Beyond the reputational risk, ineffective e-records management can be expensive. In December 2002, the SEC signaled a period of stricter oversight by fining five bulge-bracket firms a total of $8.25 million for failing to preserve e-mail communications as required by the agency's Rule 17a-4.

"The genesis for industry growth was the 2002 SEC clampdown," says Sean Hegarty, product manager for digital archives at Boston-based data storage company Iron Mountain. While expansion has since slowed, "there is still money to be made," asserts Hegarty.

"In many cases, vendors are helping to drive trends--they develop the technology as one or two examiners ask for it," says Stephen Marsh, CEO of Smarsh, a Portland, Ore.-based technology provider. "The regulations are not changing so much. What is changing are expectations about supervision. Technology is causing regulators to demand more from e-mail reviews. E-mails are expected to be turned over in a day's time."
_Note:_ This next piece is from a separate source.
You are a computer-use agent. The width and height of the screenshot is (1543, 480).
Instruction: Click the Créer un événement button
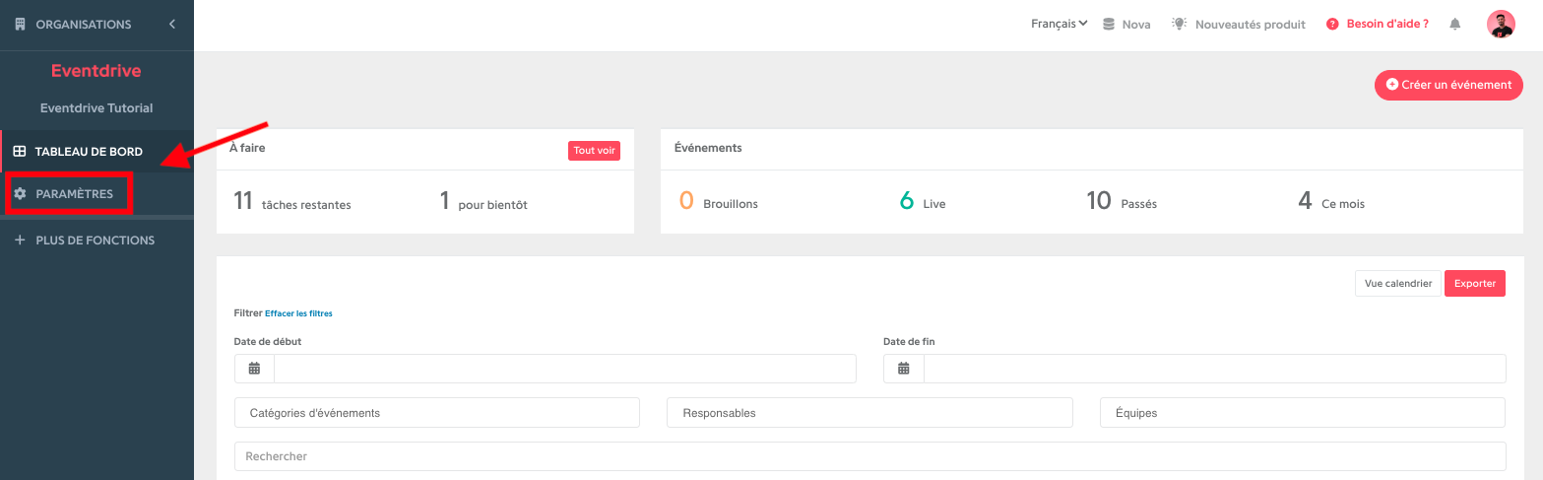point(1448,85)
Examiners are also looking for evidence that policies are being followed. "Finra examiners want proof that you are doing the supervision," he says. "It is not enough to have policies and procedures." As a result, technology providers are increasingly focused on audit trails, notes Marsh.

Solutions are also being developed for a broader range of e-communications. The new Finra guidelines extend well beyond e-mail, covering instant messaging, text messaging, Web-based e-mail and device-to-device messaging, which has spurred a new wave of archiving systems.

Also driving innovation are new policies designed to include everyone in the organization. "A lot of financial services firms only archived a small number of people," explains Smith of LiveOffice. "Now they need to archive everybody. If not, it has the appearance of destroying information."